Я не готов оценивать правоту территориальных притязаний народов и даже не в силах по достоинству оценить азербайджанский народ, с которым соседствовал первые тридцать лет своей жизни. Он в тот год убивал, но ведь не в полном национальном составе, это свершали отдельные весьма многочисленные группы его, беженцы, изгнанные из домов победоносным напором армян. Беженцев с корнем вырвали из земли и в нее же втоптали, они лишились всего, им оставили только возмездие. Они были эмблемой несчастья, своего и чужого, гончими крови, сборщиками смертей. (В армянских карательных акциях, представляется мне, преобладали военно-полицейские рациональность и регулярность; азербайджанцы отвечали порывом и экзальтацией, чересчур увлекаясь художественной красотою поступков, их кроветворным мстительным пафосом). Вывихнутые, отпетые, обездомленные, беженцы, или, как их называли, еразы, черными тенями кружили в январском Аиде, впечатываясь в пространство сознанием, что жилища армян теперь безраздельно отданы им. Они перемещались компактными ордами, гудящими стаями, несли топоры, ломы, заточки, дубье. Об их приближении извещал темнеющий воздух, вой голосов. Врывались в дома, разоряли, потом неумело устраивались, руководило ими отчаяние. В головах толп часто шли женщины, изнуряя себя протяжными криками и судорогой движений, намекавших на долго утаиваемую, но вот наконец без помех откровенную прелесть обряда. Едва не столкнувшись с процессией, я догадался, что стал очевидцем пронзительности мухаррама — вопленной, раздирающей кожный покров мистерии шиитов, чьим слезам, льющимся на угнетенную ли самокалеченьем плоть или на трупы врагов, не суждено уврачевать древнюю рану утраты. Мухаррам, траурное оргийное празднество в честь геройски погибшего внука Мухаммеда, ордалия мусульман, плачевно-вакхический кенозис ислама, неусыхаемость слез из глазниц ежегодного, под взвой рассекающих тело бичей и цепей, возвращения неизбывной беды, на сей раз умноженной новым рыдающим песнопением, погром выдался еще одним, внеочередным мухаррамом и высоким достижением творчества, ибо в нем было все, что отлетело от современных искусств, — жестокость, свет, бескорыстие (квартиры — только предлог), страшный энтузиазм, прямое обращение к чувству, религиозная вера в непосредственный отклик реальности.

Еразов многие поддержали, отношение колебалось от вяловатого одобрения до припадочной радости. Еразы были батальоном реванша, штурмовавшим захваченную крепость надежды, их использовали и опасались, что они выйдут из повиновения, но опасались напрасно.

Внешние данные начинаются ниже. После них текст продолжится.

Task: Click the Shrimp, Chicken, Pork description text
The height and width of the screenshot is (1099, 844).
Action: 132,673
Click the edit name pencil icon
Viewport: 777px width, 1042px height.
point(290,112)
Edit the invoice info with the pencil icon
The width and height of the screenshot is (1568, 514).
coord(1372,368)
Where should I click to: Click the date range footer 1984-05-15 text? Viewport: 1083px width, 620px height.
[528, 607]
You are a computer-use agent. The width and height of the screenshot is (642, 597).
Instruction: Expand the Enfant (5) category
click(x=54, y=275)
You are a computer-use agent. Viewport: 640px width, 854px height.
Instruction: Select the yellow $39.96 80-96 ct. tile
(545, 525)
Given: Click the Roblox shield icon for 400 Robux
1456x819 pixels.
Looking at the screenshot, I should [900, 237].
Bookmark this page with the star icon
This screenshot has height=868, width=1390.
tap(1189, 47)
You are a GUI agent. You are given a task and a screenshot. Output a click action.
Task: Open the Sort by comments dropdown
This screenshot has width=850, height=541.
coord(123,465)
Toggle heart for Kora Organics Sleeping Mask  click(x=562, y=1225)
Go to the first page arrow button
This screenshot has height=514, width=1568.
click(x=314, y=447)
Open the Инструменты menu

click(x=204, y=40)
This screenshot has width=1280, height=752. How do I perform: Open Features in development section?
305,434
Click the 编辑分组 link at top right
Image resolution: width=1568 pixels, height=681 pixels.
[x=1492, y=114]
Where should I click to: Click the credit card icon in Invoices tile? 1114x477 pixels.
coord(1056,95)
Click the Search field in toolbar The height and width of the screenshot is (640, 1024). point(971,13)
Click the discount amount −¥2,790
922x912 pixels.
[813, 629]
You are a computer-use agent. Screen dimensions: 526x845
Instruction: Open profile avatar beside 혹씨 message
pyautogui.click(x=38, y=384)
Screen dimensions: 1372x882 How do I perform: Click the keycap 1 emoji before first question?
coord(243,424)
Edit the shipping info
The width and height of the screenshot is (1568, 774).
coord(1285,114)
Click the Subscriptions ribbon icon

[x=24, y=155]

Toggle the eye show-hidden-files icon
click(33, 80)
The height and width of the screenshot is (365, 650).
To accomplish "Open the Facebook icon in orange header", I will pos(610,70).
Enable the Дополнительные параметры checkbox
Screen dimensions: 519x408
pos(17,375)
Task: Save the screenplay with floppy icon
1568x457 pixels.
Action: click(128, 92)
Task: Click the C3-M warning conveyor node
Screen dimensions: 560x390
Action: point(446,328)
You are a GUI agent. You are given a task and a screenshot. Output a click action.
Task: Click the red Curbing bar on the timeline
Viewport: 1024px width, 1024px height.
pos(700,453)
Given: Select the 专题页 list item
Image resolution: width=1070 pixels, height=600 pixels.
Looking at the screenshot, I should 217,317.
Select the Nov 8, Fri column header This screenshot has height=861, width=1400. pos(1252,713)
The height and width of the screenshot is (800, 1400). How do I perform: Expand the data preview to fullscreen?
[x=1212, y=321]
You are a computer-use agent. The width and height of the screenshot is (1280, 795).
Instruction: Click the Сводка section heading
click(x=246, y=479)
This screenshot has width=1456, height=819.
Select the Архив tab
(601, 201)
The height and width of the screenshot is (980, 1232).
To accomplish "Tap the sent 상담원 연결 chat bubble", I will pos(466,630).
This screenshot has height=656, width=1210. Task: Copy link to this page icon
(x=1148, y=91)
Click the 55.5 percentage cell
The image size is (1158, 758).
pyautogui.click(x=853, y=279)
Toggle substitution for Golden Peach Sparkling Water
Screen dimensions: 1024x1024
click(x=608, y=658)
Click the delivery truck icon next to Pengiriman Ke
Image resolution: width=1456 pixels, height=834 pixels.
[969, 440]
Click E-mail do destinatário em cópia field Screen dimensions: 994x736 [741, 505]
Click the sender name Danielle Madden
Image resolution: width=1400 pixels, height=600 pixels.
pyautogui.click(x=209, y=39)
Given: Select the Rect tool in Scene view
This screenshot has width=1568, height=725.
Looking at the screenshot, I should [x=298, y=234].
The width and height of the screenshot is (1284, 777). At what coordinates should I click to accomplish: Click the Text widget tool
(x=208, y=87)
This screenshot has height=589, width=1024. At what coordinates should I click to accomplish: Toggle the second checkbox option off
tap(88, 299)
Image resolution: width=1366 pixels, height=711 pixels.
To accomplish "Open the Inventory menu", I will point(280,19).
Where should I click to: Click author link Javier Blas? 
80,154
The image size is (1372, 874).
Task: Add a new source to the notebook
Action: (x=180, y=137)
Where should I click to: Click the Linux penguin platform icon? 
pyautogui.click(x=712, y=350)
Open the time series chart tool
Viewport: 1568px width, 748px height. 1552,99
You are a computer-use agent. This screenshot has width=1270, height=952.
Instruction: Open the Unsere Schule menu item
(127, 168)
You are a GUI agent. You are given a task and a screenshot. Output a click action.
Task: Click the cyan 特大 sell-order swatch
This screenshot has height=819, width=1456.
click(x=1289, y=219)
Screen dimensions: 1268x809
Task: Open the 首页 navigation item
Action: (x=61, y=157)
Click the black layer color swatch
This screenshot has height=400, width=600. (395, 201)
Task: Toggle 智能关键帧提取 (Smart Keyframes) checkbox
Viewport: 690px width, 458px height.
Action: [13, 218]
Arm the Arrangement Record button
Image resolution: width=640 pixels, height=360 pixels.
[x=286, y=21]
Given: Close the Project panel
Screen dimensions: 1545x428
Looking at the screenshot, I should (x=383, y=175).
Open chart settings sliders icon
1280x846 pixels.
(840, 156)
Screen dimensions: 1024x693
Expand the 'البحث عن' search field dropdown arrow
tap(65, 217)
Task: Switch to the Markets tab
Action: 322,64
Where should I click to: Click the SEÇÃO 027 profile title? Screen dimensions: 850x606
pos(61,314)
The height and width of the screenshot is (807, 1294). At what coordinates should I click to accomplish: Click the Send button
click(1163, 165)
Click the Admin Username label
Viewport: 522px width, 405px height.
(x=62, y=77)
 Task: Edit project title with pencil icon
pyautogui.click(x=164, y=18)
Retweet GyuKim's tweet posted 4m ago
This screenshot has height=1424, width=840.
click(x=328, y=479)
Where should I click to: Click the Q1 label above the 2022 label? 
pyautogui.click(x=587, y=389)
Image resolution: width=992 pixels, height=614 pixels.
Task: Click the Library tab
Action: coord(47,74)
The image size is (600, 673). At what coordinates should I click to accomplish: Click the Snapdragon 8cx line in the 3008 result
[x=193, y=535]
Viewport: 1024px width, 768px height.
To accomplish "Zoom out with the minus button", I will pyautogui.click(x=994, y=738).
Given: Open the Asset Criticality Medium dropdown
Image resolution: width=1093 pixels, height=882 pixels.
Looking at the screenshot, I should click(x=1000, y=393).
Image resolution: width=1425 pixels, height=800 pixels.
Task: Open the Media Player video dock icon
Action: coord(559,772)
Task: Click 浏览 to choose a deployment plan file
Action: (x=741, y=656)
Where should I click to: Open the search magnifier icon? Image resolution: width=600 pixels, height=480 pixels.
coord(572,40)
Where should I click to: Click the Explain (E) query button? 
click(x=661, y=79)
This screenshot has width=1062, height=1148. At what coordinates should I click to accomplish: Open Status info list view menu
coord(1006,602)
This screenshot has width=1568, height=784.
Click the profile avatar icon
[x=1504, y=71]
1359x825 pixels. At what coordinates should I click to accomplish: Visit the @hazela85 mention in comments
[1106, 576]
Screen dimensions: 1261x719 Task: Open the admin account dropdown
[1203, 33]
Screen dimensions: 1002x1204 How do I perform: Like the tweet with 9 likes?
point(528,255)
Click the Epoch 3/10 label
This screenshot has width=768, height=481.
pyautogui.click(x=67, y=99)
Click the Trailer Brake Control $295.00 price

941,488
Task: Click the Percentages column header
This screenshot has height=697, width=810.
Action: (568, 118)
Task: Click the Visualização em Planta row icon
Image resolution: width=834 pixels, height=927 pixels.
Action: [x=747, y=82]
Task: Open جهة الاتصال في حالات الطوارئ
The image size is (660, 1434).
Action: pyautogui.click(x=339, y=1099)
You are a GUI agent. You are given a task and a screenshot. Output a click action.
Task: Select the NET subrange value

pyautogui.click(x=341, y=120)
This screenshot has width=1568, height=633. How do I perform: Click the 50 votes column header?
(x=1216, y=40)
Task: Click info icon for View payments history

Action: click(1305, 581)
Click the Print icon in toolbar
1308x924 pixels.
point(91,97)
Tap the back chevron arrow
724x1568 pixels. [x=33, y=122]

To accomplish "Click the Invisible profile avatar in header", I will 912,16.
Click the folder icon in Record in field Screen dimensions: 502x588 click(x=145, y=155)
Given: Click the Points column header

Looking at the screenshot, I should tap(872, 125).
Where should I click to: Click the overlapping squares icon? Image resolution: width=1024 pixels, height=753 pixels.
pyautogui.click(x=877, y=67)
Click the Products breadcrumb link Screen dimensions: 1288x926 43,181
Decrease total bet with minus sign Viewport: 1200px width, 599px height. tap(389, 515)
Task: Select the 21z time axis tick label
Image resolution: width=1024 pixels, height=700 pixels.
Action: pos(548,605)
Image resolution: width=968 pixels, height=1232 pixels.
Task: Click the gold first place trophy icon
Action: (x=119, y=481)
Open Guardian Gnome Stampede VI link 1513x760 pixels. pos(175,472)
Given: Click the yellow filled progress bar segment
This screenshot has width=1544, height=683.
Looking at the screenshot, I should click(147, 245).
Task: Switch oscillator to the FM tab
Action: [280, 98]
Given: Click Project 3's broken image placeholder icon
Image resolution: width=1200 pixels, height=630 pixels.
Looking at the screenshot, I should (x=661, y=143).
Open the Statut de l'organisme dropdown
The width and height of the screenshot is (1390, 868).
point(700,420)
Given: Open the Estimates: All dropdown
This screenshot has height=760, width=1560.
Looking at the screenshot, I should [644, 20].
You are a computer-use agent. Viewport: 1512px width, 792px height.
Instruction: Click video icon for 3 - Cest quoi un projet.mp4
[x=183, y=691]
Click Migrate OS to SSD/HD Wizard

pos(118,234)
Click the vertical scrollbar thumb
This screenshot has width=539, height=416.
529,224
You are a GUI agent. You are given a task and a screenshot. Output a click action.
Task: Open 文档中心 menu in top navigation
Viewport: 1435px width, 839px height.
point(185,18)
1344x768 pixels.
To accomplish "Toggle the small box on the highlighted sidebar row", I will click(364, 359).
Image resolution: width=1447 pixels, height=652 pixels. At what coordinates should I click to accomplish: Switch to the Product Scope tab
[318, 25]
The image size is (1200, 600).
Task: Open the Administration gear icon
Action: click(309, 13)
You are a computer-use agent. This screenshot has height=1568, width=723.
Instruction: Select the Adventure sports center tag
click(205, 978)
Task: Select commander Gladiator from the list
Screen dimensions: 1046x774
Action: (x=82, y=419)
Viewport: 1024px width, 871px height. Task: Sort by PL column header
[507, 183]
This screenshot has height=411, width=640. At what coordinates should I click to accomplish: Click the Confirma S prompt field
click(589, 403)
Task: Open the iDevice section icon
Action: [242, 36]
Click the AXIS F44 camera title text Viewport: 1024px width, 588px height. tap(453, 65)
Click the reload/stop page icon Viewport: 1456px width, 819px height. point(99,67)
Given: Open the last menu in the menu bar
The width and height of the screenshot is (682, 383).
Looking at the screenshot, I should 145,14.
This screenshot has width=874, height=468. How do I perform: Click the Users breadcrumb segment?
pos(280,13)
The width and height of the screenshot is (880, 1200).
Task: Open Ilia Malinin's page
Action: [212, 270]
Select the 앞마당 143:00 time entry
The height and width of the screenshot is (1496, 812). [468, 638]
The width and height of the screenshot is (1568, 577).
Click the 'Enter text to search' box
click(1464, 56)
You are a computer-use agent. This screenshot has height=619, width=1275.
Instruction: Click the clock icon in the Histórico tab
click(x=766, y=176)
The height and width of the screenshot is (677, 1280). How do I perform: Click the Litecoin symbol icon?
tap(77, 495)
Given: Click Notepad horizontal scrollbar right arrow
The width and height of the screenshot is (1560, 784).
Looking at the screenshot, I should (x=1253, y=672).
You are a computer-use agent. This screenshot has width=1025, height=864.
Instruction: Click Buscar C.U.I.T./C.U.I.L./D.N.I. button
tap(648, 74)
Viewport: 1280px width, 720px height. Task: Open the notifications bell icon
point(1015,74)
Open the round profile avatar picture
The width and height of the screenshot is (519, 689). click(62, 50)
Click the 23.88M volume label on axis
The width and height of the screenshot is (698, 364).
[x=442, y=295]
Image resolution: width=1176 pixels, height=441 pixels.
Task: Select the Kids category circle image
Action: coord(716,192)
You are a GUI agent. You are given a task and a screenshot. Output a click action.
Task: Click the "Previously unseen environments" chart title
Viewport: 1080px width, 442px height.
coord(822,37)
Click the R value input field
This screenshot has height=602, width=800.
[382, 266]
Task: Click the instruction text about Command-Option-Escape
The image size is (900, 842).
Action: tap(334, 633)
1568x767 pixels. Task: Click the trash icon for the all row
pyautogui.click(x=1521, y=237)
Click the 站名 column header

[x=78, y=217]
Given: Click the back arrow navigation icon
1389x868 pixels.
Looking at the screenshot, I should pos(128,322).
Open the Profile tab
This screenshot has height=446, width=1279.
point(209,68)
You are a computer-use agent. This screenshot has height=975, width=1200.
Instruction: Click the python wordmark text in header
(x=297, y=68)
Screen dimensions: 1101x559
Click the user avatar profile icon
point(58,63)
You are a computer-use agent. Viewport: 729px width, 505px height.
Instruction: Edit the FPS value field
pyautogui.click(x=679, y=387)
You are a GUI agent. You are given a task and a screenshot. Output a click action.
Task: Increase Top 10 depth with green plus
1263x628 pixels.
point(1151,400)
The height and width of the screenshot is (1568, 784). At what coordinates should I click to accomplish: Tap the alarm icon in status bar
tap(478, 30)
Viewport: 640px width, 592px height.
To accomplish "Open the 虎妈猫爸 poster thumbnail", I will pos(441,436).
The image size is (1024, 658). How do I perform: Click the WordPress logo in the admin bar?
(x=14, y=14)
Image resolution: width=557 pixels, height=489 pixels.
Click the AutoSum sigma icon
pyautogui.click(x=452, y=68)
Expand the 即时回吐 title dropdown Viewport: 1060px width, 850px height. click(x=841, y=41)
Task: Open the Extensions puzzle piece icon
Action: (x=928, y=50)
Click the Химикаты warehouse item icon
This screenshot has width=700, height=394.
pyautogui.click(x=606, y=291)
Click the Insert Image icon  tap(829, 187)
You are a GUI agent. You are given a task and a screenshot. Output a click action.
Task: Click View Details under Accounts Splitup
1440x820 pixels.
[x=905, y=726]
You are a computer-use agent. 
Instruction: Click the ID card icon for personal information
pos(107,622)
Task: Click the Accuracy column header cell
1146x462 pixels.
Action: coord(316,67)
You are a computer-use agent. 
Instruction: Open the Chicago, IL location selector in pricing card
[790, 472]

Мухаррам — скоротечное действо, в огне его ритуалов душа способна продержаться недолго, а потом остывает до повседневности пепла, шелестящей жалобы, покорности. Политкорректность мне сейчас безразлична, потеряно большее, и я бы играючи, всего лишь из прихоти и вздорного нрава (по-моему, пишущий, если он не достиг ангеличес-кого состояния, может демонстрировать вздорный характер), наговорил много запальчивых слов, но что-то удерживает. Быть может, воспоминание о писательском сыне, ставшем заикою после того, как увидел, что делают его соплеменники, или образ манифестации скорбящих (черные нарукавные ленты, шаркающий шаг, непокрытые головы), не побоявшихся заявить о своем единении с жертвами, или знакомство с теми, таких было немало, кому площадные радения масс не помешали прятать и укрывать. Имелось и еще одно, самое важное обстоятельство, должное оправдать азербайджанский народ на страшном суде всех конфессий. В квакающем бакинском пруду, основой которого были семейственность и безмозглость, существованье мое и моих рассеявшихся по глобусу сопластников было сносным, временами приятным, для кого-то и вовсе прекрасным и сладостным — отчего не сказать эти слова, если к ним потянулось перо. В общем, мы жили, как у пророка Исы за пазухой, и гурии, звеня браслетами на лодыжках, нежными языками слизывали хмельные соки, стекавшие по нашим праздным телам. Непонятно, почему эта жизнь, которую великодушно даровал нам азербайджанский народ, должна быть поставлена ниже бессмысленной, кишками наружу, смерти двух-трех сотен ничем себя не проявивших людей.